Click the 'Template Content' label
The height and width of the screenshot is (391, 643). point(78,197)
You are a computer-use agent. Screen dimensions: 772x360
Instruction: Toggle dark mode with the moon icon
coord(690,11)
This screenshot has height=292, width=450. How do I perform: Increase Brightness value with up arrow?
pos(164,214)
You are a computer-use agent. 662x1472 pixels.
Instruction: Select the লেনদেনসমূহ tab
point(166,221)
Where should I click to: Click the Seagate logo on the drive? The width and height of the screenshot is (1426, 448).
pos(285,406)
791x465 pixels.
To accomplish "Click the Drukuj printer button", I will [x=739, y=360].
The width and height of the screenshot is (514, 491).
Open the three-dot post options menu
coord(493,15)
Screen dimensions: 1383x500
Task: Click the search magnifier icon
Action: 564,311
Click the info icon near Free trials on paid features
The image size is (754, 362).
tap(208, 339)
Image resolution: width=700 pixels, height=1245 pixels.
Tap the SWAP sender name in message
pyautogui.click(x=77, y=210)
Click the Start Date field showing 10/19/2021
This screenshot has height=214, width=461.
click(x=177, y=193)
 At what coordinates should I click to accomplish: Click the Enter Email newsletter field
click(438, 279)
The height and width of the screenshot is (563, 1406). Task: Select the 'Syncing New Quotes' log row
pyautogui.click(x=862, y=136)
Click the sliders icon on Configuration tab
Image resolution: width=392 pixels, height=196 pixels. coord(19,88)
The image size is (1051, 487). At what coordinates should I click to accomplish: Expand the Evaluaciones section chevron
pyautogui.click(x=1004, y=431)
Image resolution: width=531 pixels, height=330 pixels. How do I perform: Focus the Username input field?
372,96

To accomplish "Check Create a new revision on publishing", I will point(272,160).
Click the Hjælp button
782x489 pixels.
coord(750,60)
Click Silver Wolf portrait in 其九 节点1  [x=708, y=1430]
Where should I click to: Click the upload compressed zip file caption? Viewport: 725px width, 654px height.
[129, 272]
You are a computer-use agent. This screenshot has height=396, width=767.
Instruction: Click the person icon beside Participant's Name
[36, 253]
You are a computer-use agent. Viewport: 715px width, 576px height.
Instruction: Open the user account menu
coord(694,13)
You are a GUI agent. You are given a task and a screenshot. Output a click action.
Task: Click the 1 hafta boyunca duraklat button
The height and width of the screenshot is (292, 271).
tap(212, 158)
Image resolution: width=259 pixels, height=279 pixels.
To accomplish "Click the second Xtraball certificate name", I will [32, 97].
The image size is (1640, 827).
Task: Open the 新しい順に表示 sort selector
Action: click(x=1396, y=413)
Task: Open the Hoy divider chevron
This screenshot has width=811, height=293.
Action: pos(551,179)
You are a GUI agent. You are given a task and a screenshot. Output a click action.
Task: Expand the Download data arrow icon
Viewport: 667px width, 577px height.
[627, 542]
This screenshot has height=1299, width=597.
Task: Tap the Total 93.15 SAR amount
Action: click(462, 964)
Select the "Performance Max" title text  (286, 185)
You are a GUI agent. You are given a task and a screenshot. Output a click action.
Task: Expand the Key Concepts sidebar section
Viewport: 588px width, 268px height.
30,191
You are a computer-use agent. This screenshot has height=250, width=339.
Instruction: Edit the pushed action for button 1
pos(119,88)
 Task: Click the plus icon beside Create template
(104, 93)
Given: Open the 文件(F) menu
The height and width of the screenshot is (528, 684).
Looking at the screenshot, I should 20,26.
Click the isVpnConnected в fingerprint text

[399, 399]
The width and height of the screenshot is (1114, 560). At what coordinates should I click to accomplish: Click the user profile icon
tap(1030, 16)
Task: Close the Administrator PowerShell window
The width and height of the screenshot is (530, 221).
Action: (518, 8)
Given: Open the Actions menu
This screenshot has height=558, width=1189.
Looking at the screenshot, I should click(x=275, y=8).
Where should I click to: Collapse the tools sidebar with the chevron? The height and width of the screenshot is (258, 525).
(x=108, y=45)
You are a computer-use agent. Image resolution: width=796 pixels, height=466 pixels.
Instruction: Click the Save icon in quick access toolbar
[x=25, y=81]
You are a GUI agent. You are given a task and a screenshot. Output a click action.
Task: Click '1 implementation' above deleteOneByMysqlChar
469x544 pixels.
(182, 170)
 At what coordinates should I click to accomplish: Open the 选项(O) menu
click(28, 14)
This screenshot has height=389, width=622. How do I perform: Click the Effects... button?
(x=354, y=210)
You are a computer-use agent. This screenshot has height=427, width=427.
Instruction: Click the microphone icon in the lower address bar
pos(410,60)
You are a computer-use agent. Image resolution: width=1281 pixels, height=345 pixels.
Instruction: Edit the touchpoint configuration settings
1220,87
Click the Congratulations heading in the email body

□ □ □ □ □ □ □

TASK DESCRIPTION:
Reproduce each line above that contains "agent".

SOLUTION BELOW:
You are a computer-use agent. Screen dimensions: 772x360
You are a computer-use agent. 662x1472 pixels.
You are a computer-use agent. This screenshot has height=396, width=767.
You are a computer-use agent. Viewport: 715px width, 576px height.
You are a GUI agent. You are given a task and a screenshot. Output a click action.
You are a GUI agent. You are given a task and a screenshot. Output a click action.
You are a GUI agent. You are given a task and a screenshot. Output a click action.
You are a computer-use agent. This screenshot has height=250, width=339.
You are a computer-use agent. Image resolution: width=796 pixels, height=466 pixels.
You are a GUI agent. You are given a task and a screenshot. Output a click action.
You are a computer-use agent. This screenshot has height=427, width=427.
You are a computer-use agent. Image resolution: width=1281 pixels, height=345 pixels.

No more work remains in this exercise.